Dasch et al. (2024) provide an online supplement, which contains thorough documentation of their procedures, Qualtrics surveys, data, and code. Additionally, they pre-registered their study. All of these factors increase the likelihood of successful replication.

To replicate experiment 2, I will recruit around 500 participants through Prolific. These participants will be given a Qualtrics survey, where they will read a fake news story about two activist groups protesting and then answer questions. Participants will be randomly assigned to either a nonviolent, violent, or radical flank version of the story. The primary outcome measures will be support for moderates and radicals. Given Dasch et al.’s (2024) concern about statistical power, a challenge will be to recruit a sufficient number of participants, as my budget is limited.

My Repo.

Original Paper.

Paradigm.

Pilot Data.

[No abstract is needed.] Each replication project will have a straightforward, no frills report of the study and results. These reports will be publicly available as supplementary material for the aggregate report(s) of the project as a whole.
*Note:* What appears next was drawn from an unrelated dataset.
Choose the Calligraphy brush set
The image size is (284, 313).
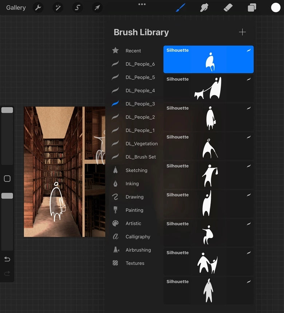click(138, 237)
Also, to maximize project integrity, the intro and methods will be written and critiqued in advance of data collection. Introductions can be just 1-2 paragraphs clarifying the main idea of the original study, the target finding for replication, and any other essential information. It will NOT have a literature review – that is in the original publication. You can write both the introduction and the methods in past tense.

Methods

Power Analysis

The effect size for the main effect of reading about a violent flank group and to a non-violent main group compared to two peaceful groups was \(d=0.16\) in the US study. For comparison, the UK study had a main effect size of \(d = 0.50\). To achieve 80% power to detect the effect size in the US study, I would need 615 participants per group (822 participants for 90% power and 1,017 participants for 95% power). These samples are fairly large. Given budgetary constraints, I would ideally use a sample of 1,230 participants for 80% power, though this doesn’t seem feasible. If not, I can use a smaller sample or test a different hypothesis (e.g., using support for the flank group as a DV).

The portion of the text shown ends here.